The coronavirus pandemic will change the world, but it is impossible to know how – the green economy must now strive to shape the new normal. Right now, as the worst pandemic in over a century sweeps the globe stretching health systems and economies to breaking point, there are no silver linings. Indeed, the search for them, while instinctively understandable and psychologically comforting, could prove to be counterproductive.
As the crisis escalated, before the reality of overwhelmed intensive care units started to dawn, there was more than a little speculation about how this global health emergency would curb greenhouse gas emissions, improve air quality, and encourage more sustainable working practices and localised communities. Less flying, more working from home, a new appreciation of the simple things in life.
All true, perhaps. But falling emissions driven by economic distress are rarely sustainable, and easily reversible. Enforced systems change, imposed without public consent, will never last.

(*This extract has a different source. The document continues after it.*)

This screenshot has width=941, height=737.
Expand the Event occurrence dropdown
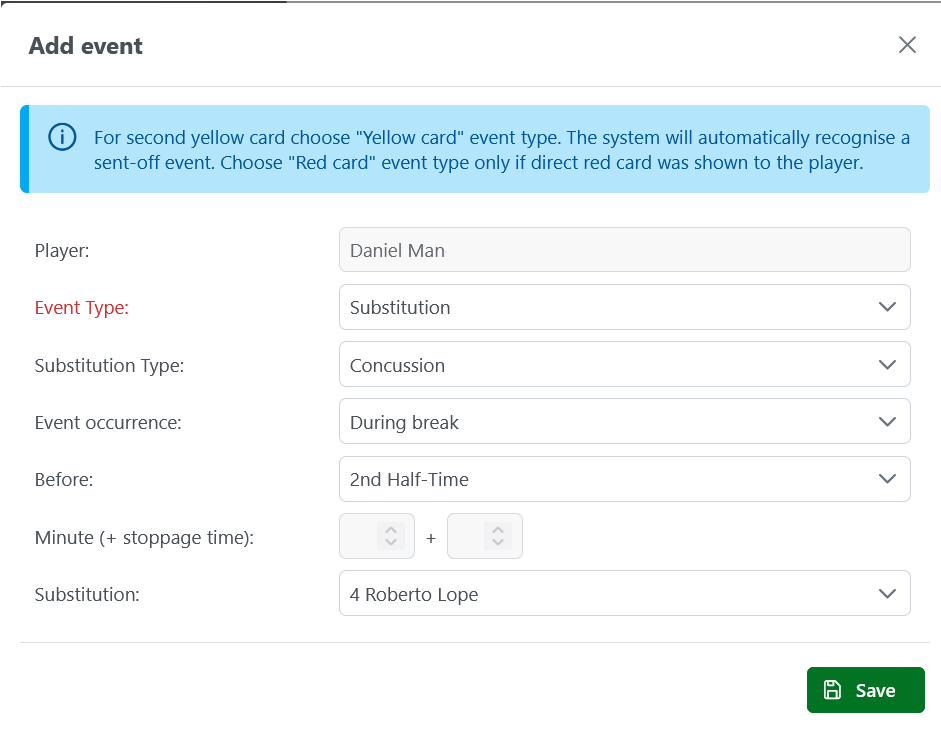(624, 422)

More important still, the biggest threat to a net zero transition that is fast winning the economic argument remains a culture war backlash against accelerating decarbonisation. Allowing opponents of climate action to paint the inconvenience and isolation of the most traumatic period most people have ever lived through as part of some green masterplan, as Stephen Pollard did this week for Unherd, is emotionally tone deaf and strategically dumb. “Is this what a green world looks like?” Pollard asks. No, obviously not, is the answer. But his is a narrative that could stick if environmental campaigners celebrate this year’s inevitable emissions reductions and changed working patterns too vociferously. As UN Secretary General Antonio Guterres observed this week in a withering response to a question about sharply falling emissions projections, “we will not fight climate change with a virus”.